March 31, 2022, by Leah Sharpe
Embrace Your Neurodiversity in the Recruitment Process and the Workplace
By Dr Blandine French, University of Nottingham alumna
The Careers and Employability Service recently organised a Careers session for neurodiverse students to discuss the experience of being neurodiverse in the recruitment process, as well as the workplace. One of our speakers, Dr Blandine French and recent Psychology PhD graduate, talked about the challenges she went through and how her diagnosis has been a journey of self discovery.
My career pathway
I was diagnosed with ADHD as an adult and getting a diagnosis has allowed me to go back to university and get a degree. I have just finished my PhD researching ADHD and now run support groups for parents of children with neurodiversities.
My top tips
– Establish how you can use your neurodiversity to your advantage: what makes you happy and what support you need to achieve your goals.

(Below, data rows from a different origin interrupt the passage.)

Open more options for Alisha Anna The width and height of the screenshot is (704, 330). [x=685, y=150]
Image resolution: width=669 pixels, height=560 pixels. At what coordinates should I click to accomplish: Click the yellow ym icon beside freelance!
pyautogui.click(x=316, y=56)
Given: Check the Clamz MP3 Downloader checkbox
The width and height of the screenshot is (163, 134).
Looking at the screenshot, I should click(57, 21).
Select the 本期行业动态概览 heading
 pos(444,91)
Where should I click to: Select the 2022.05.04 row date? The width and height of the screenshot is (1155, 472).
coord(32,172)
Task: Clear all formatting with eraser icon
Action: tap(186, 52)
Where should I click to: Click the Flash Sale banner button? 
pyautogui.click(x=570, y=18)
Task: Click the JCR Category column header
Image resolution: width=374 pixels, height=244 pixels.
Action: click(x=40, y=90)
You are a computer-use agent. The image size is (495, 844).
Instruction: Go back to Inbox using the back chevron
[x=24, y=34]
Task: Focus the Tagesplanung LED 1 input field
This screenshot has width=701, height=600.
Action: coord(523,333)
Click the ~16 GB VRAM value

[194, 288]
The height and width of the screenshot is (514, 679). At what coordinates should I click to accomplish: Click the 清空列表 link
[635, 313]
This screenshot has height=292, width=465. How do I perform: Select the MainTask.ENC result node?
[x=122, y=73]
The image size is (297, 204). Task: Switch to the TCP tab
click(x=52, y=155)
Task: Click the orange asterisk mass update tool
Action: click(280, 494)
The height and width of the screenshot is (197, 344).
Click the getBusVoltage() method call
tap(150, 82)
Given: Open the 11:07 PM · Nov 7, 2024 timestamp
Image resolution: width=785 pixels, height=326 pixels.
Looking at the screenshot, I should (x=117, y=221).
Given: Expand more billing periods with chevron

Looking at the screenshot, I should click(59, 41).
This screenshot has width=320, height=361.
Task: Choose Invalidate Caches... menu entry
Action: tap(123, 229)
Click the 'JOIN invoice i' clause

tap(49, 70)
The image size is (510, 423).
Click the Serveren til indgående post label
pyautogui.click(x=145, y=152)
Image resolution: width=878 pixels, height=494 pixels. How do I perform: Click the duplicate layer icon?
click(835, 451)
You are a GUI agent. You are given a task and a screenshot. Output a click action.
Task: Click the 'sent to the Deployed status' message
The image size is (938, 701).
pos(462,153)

– Find the right balance between what you are interested in and what will work for you! For example, a role in which there is a high level of admin may not be the best fit if you need flexibility to be more productive.
– Focus on your strengths: what is unique about you? Ask your family, friends and embrace them!
– Book an appointment with the Careers and Employability Service and get someone to proofread your application.
– Only apply for what you know you can do, what is aligned to your strengths.
– Talk to people around you to find opportunities! Use your network and contact organisations that you want to work with.
– Prepare as much as possible your interviews.
– When being interviewed, don’t be afraid to paraphrase a question to seek clarification or ask to repeat a question (especially when you have several questions in one). At this point, you will know whether the employer is a good fit especially if they have agreed to make adjustments, this is a good sign!
– Ask yourself: “Do I want to work in this place? Do I want to be part of this environment?”
Once in the workplace: disclosing or not?
It depends on the workplace, your environment, and your colleagues. Follow your gut! Either way, always explicitly tell your employer or colleagues how they can help you. Don’t expect your employer to know, help them help you! For example, if you struggle with oral instructions, ask them to email them to you.
Reframe negatives into positives. You have a lot to offer. You can think outside the box and that’s a great thing! Ask yourself “How can I add value?”. Be solution-focused.